It all begins with hearing, with being awakened by the Spirit of God. As Ricky Raccoon says, “Listening Now.” Sometimes it is a literal awakening – often at 3:00AM – the fourth watch of the night. Sometimes it is like a fingerless tap on the shoulder, or that still, small voice calling my name.

I’ve never opened any blind physical eyes, but I have helped open some spiritual eyes. I once helped set a prisoner free because I wrote a stupid little note of encouragement. I didn’t know what I was doing. I just heard and obeyed. There is a little boy walking around alive and well because I sent somebody an email about forgiveness. I had no idea what was going on. I just heard and obeyed.

He awakens your ear to listen like a disciple.

Sunday, August 17, 2008

Many Thanks, and a tribute

I want to express my sincere appreciation for your thoughts and prayers last week. It really made a difference.


********************
It was the late 1920’s and he was a young man, still a teenager. Yet he had seen quite a bit and been around a little. Missouri had gotten too hot for him as a result of too much moonshine and a few too many fights in the wrong places with the wrong people. He still wasn’t considered a criminal -- unless one counted his personal crusade against Prohibition – but it seemed best for him to get away for awhile until things cooled. The train had carried him west to Wyoming. His older sister and her husband worked on a vast sheep ranch. He would have an opportunity to spend some time alone up in the high country with sheep, a couple of dogs and some rattlesnakes.

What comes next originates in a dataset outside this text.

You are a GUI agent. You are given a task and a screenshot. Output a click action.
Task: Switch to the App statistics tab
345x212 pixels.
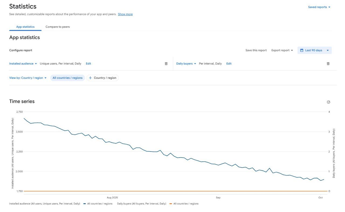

Somewhere along the way, his brother-in-law, Fred, had acquired a fine little mare they called Peggy. She was a good working horse, quick, sure-footed, tough, and more than a little fiery. In fact, a rider did not need spurs. More than that, Peggy would not tolerate a rider with spurs.

Fred, Martha, and the rest of the bunch headed for town, leaving the wiry teenager alone on the ranch. Fred suggested that his brother-in-law could ride Peggy if he needed to check on things. “Just remember to take off your spurs,” he said, “before you get on her.”

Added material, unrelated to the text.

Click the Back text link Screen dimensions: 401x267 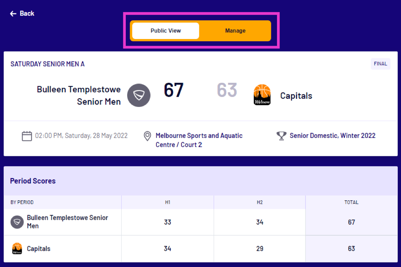(27, 13)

The young man took care of the chores and, as the day wore on, found himself in the barn looking at that mare. He went over and saddled her, then, very deliberately, he buckled on his spurs.

Now at this point, a question might occur to some people. I won’t say that it never occurred to me any of the dozen or so times I heard the man who put on those spurs tell the story. I will say that I never asked because I already knew the answer. I’m not sure I can put it into words any more than he could have if someone had asked him, “Why did you want to ride the horse with spurs when you didn’t need them?”

Probably he would not have actually answered. He would have begun to smirk, then to smile. He would have chuckled softly and, with eyes still full of mischievous laughter and a slight shake of his head, he would have continued the story.

He led the mare to the open barn door. The ground sloped away ahead of them, gently but down through scattered trees. He would have pulled the front brim of his hat down just a little tighter, put the toe of his left boot into the stirrup, then mounted with a swift, sure motion.

He gigged her.

The mare leaped.

Peggy knew how to buck. She did no fancy sunfishing. She didn’t need to. She landed hard on her front feet, head tucked, hind legs pointing very close to one o’clock. Her back hooves barely touched earth before she clawed up and forward to strike the ground again, kicking and twisting, trying to shake that man from her back.

Yet he still raked her with those spurs.

She headed back down, using the slope and all the forces of gravity to unseat her tormentor. His fedora lifted, despite the extra tug, and sailed away, but he remained. The mare fought on against the man with the spurs. They were through the trees and the ground became a little more level. Peggy was heaving, and she was beginning to lather. She paused, though still trembling, threatening to rocket again. She felt the jab of the rowel and took a couple of tentative steps.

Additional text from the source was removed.